◆ TRAVAIL DEMANDÉ
D'après le passage sur les SPAC, combien de temps le processus d'IPO traditionnelle peut-il prendre ?

◆ PASSAGE FOURNI
Coûts : Un modèle potentiellement moins onéreux
Dans une IPO classique, les coûts associés sont souvent considérables, incluant les frais de conseil, les roadshows auprès des investisseurs et les commissions des banques d’investissement. À cela s’ajoutent les dépenses liées à la mise en conformité réglementaire et à la préparation de documents détaillés pour le marché.
Avec un SPAC, ces coûts sont généralement plus faibles. Bien que les sponsors reçoivent une part importante du capital en tant que rémunération (« le promote »), les frais liés à la levée initiale de fonds et à l’acquisition sont simplifiés.
Délais : Une rapidité inégalée
Le processus d’IPO traditionnelle peut prendre 6 à 12 mois, en raison des nombreuses étapes nécessaires, notamment la préparation des documents réglementaires, les audits financiers, et la gestion de la volatilité des marchés pendant la phase de lancement.
En revanche, les SPAC permettent d’accélérer significativement ce calendrier. Une fois qu’un SPAC est introduit en bourse, il dispose de fonds prêts à être utilisés, et l’entreprise cible peut être intégrée en quelques mois seulement. Cette rapidité est particulièrement avantageuse pour les entreprises évoluant dans des secteurs où le timing est crucial, comme la tech ou les biotechnologies.
Flexibilité : Un modèle adapté aux besoins des investisseurs et des entreprises
Les SPAC offrent une flexibilité unique, tant pour les investisseurs que pour les entreprises cibles. Du côté des investisseurs, la structure permet d’entrer dans un projet avec une certaine garantie de récupération des fonds si l’acquisition ne leur convient pas. Cette flexibilité, combinée à la possibilité d’investir dans des secteurs spécifiques définis par les sponsors, attire une diversité d’acteurs, des institutionnels aux particuliers.

◆ EXTRAIT DE DONNÉES
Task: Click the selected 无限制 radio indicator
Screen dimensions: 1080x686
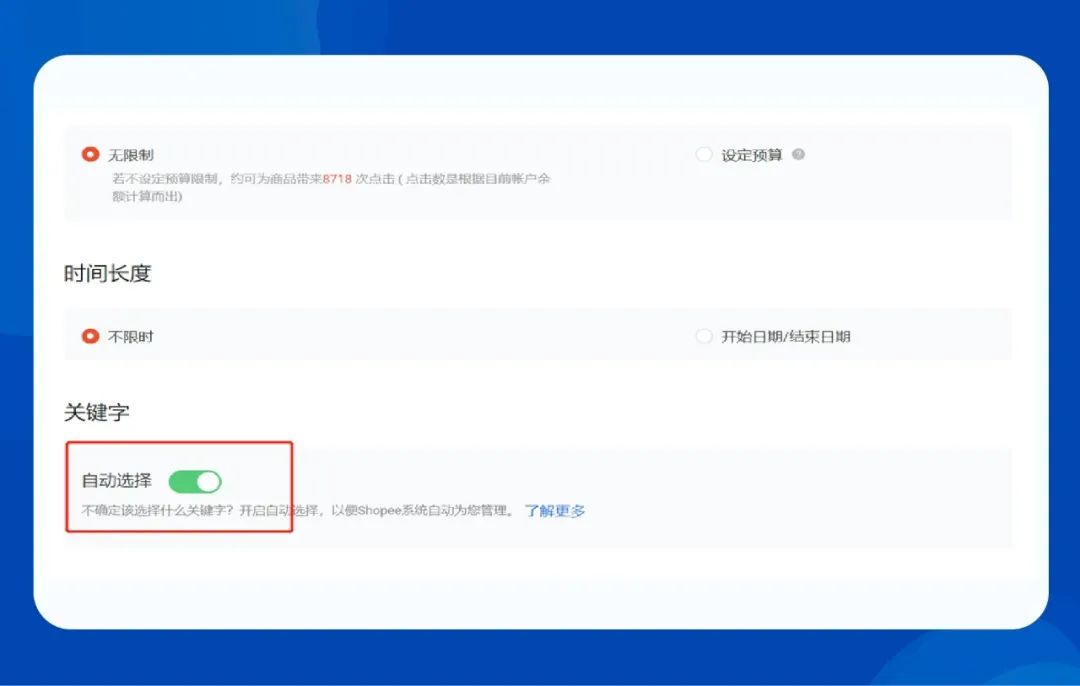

◆ TÂCHE ACCOMPLIE
De 6 à 12 mois.